Problem to work on — Write the listing out again, all of it, word for word.

Extracted information —
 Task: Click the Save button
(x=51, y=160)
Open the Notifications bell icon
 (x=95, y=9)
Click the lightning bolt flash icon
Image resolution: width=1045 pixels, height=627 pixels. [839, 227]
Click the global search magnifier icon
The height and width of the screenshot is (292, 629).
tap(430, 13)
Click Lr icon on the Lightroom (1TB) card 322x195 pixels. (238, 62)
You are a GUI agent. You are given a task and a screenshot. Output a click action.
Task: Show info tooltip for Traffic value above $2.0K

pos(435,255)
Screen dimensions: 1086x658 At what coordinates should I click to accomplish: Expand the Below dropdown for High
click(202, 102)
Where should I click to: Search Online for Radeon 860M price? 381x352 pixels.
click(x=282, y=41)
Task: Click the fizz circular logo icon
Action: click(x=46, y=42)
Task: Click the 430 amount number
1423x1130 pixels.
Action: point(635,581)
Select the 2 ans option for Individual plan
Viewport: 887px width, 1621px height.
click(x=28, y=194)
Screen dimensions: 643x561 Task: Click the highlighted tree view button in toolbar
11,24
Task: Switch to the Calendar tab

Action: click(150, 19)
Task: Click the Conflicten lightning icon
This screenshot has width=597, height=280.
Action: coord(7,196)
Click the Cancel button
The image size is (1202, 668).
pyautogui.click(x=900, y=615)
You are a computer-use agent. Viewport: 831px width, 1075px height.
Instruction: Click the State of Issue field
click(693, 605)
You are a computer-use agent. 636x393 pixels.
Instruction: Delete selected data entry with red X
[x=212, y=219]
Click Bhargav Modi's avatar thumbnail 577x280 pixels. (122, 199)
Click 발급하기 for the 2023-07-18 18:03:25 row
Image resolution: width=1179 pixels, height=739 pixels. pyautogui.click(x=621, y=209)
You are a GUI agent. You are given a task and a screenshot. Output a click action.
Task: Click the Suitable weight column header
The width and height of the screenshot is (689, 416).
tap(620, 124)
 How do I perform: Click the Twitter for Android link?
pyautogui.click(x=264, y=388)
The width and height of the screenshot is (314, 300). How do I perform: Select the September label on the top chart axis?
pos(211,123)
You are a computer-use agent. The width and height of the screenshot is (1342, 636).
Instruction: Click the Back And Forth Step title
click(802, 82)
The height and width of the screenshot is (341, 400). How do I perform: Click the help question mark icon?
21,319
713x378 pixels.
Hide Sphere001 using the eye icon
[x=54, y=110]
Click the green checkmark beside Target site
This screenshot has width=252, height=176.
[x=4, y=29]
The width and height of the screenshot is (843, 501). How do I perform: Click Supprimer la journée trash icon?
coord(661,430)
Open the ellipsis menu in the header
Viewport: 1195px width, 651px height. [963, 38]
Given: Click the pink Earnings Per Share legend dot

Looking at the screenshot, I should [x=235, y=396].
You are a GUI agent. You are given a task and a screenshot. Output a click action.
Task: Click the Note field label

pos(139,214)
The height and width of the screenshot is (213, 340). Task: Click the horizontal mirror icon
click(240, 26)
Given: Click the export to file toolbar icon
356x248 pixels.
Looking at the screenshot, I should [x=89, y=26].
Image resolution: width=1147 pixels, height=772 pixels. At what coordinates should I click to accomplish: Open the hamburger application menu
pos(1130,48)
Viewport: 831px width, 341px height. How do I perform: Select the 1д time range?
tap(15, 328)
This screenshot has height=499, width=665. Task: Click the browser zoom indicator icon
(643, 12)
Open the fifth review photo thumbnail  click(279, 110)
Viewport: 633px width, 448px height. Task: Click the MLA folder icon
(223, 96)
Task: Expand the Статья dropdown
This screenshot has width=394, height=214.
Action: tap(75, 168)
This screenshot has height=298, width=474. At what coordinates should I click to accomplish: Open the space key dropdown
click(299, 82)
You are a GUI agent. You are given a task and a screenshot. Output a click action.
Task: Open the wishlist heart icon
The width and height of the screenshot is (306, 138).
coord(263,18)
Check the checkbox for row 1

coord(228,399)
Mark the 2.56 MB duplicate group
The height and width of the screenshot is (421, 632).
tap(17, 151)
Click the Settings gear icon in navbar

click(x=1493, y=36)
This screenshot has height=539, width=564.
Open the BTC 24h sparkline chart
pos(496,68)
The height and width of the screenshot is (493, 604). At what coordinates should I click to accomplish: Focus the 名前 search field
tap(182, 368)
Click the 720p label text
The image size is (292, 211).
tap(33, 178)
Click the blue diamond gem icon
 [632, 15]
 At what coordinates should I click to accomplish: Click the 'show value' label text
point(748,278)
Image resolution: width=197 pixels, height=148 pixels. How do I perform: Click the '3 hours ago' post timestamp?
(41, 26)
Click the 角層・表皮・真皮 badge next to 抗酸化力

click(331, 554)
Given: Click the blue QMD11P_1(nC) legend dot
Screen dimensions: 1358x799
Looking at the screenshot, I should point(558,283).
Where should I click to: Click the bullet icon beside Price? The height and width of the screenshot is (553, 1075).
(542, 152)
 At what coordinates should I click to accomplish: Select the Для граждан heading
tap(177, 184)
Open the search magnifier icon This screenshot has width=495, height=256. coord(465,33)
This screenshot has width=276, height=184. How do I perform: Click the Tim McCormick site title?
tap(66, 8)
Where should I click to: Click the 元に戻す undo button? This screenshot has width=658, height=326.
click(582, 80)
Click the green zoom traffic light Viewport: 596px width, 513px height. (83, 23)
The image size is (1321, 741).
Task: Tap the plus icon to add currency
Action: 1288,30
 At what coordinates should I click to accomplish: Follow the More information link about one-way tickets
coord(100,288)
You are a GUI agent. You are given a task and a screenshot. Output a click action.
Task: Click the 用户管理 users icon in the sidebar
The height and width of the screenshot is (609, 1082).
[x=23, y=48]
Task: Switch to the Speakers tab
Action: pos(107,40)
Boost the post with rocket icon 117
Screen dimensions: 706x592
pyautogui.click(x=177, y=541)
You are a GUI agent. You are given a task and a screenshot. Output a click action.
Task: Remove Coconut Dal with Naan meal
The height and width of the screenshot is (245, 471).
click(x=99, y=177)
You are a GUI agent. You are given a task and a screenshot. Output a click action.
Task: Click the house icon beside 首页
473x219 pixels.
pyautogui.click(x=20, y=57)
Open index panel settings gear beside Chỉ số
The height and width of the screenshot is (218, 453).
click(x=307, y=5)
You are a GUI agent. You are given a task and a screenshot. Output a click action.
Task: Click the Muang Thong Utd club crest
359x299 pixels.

Reply to the exercise —
 Task: Click the Save button
(x=51, y=160)
Open the Notifications bell icon
 (x=95, y=9)
Click the lightning bolt flash icon
Image resolution: width=1045 pixels, height=627 pixels. [839, 227]
Click the global search magnifier icon
The height and width of the screenshot is (292, 629).
tap(430, 13)
Click Lr icon on the Lightroom (1TB) card 322x195 pixels. (238, 62)
You are a GUI agent. You are given a task and a screenshot. Output a click action.
Task: Show info tooltip for Traffic value above $2.0K

pos(435,255)
Screen dimensions: 1086x658 At what coordinates should I click to accomplish: Expand the Below dropdown for High
click(202, 102)
Where should I click to: Search Online for Radeon 860M price? 381x352 pixels.
click(x=282, y=41)
Task: Click the fizz circular logo icon
Action: click(x=46, y=42)
Task: Click the 430 amount number
1423x1130 pixels.
Action: point(635,581)
Select the 2 ans option for Individual plan
Viewport: 887px width, 1621px height.
click(x=28, y=194)
Screen dimensions: 643x561 Task: Click the highlighted tree view button in toolbar
11,24
Task: Switch to the Calendar tab

Action: click(150, 19)
Task: Click the Conflicten lightning icon
This screenshot has width=597, height=280.
Action: coord(7,196)
Click the Cancel button
The image size is (1202, 668).
pyautogui.click(x=900, y=615)
You are a computer-use agent. Viewport: 831px width, 1075px height.
Instruction: Click the State of Issue field
click(693, 605)
You are a computer-use agent. 636x393 pixels.
Instruction: Delete selected data entry with red X
[x=212, y=219]
Click Bhargav Modi's avatar thumbnail 577x280 pixels. (122, 199)
Click 발급하기 for the 2023-07-18 18:03:25 row
Image resolution: width=1179 pixels, height=739 pixels. pyautogui.click(x=621, y=209)
You are a GUI agent. You are given a task and a screenshot. Output a click action.
Task: Click the Suitable weight column header
The width and height of the screenshot is (689, 416).
tap(620, 124)
 How do I perform: Click the Twitter for Android link?
pyautogui.click(x=264, y=388)
The width and height of the screenshot is (314, 300). How do I perform: Select the September label on the top chart axis?
pos(211,123)
You are a computer-use agent. The width and height of the screenshot is (1342, 636).
Instruction: Click the Back And Forth Step title
click(802, 82)
The height and width of the screenshot is (341, 400). How do I perform: Click the help question mark icon?
21,319
713x378 pixels.
Hide Sphere001 using the eye icon
[x=54, y=110]
Click the green checkmark beside Target site
This screenshot has width=252, height=176.
[x=4, y=29]
The width and height of the screenshot is (843, 501). How do I perform: Click Supprimer la journée trash icon?
coord(661,430)
Open the ellipsis menu in the header
Viewport: 1195px width, 651px height. [963, 38]
Given: Click the pink Earnings Per Share legend dot

Looking at the screenshot, I should [x=235, y=396].
You are a GUI agent. You are given a task and a screenshot. Output a click action.
Task: Click the Note field label

pos(139,214)
The height and width of the screenshot is (213, 340). Task: Click the horizontal mirror icon
click(240, 26)
Given: Click the export to file toolbar icon
356x248 pixels.
Looking at the screenshot, I should [x=89, y=26].
Image resolution: width=1147 pixels, height=772 pixels. At what coordinates should I click to accomplish: Open the hamburger application menu
pos(1130,48)
Viewport: 831px width, 341px height. How do I perform: Select the 1д time range?
tap(15, 328)
This screenshot has height=499, width=665. Task: Click the browser zoom indicator icon
(643, 12)
Open the fifth review photo thumbnail  click(279, 110)
Viewport: 633px width, 448px height. Task: Click the MLA folder icon
(223, 96)
Task: Expand the Статья dropdown
This screenshot has width=394, height=214.
Action: tap(75, 168)
This screenshot has height=298, width=474. At what coordinates should I click to accomplish: Open the space key dropdown
click(299, 82)
You are a GUI agent. You are given a task and a screenshot. Output a click action.
Task: Open the wishlist heart icon
The width and height of the screenshot is (306, 138).
coord(263,18)
Check the checkbox for row 1

coord(228,399)
Mark the 2.56 MB duplicate group
The height and width of the screenshot is (421, 632).
tap(17, 151)
Click the Settings gear icon in navbar

click(x=1493, y=36)
This screenshot has height=539, width=564.
Open the BTC 24h sparkline chart
pos(496,68)
The height and width of the screenshot is (493, 604). At what coordinates should I click to accomplish: Focus the 名前 search field
tap(182, 368)
Click the 720p label text
The image size is (292, 211).
tap(33, 178)
Click the blue diamond gem icon
 [632, 15]
 At what coordinates should I click to accomplish: Click the 'show value' label text
point(748,278)
Image resolution: width=197 pixels, height=148 pixels. How do I perform: Click the '3 hours ago' post timestamp?
(41, 26)
Click the 角層・表皮・真皮 badge next to 抗酸化力

click(331, 554)
Given: Click the blue QMD11P_1(nC) legend dot
Screen dimensions: 1358x799
Looking at the screenshot, I should point(558,283).
Where should I click to: Click the bullet icon beside Price? The height and width of the screenshot is (553, 1075).
(542, 152)
 At what coordinates should I click to accomplish: Select the Для граждан heading
tap(177, 184)
Open the search magnifier icon This screenshot has width=495, height=256. coord(465,33)
This screenshot has width=276, height=184. How do I perform: Click the Tim McCormick site title?
tap(66, 8)
Where should I click to: Click the 元に戻す undo button? This screenshot has width=658, height=326.
click(582, 80)
Click the green zoom traffic light Viewport: 596px width, 513px height. (83, 23)
The image size is (1321, 741).
Task: Tap the plus icon to add currency
Action: 1288,30
 At what coordinates should I click to accomplish: Follow the More information link about one-way tickets
coord(100,288)
You are a GUI agent. You are given a task and a screenshot. Output a click action.
Task: Click the 用户管理 users icon in the sidebar
The height and width of the screenshot is (609, 1082).
[x=23, y=48]
Task: Switch to the Speakers tab
Action: pos(107,40)
Boost the post with rocket icon 117
Screen dimensions: 706x592
pyautogui.click(x=177, y=541)
You are a GUI agent. You are given a task and a screenshot. Output a click action.
Task: Remove Coconut Dal with Naan meal
The height and width of the screenshot is (245, 471).
click(x=99, y=177)
You are a GUI agent. You are given a task and a screenshot. Output a click action.
Task: Click the house icon beside 首页
473x219 pixels.
pyautogui.click(x=20, y=57)
Open index panel settings gear beside Chỉ số
The height and width of the screenshot is (218, 453).
click(x=307, y=5)
You are a GUI agent. You are given a task and a screenshot. Output a click action.
Task: Click the Muang Thong Utd club crest
359x299 pixels.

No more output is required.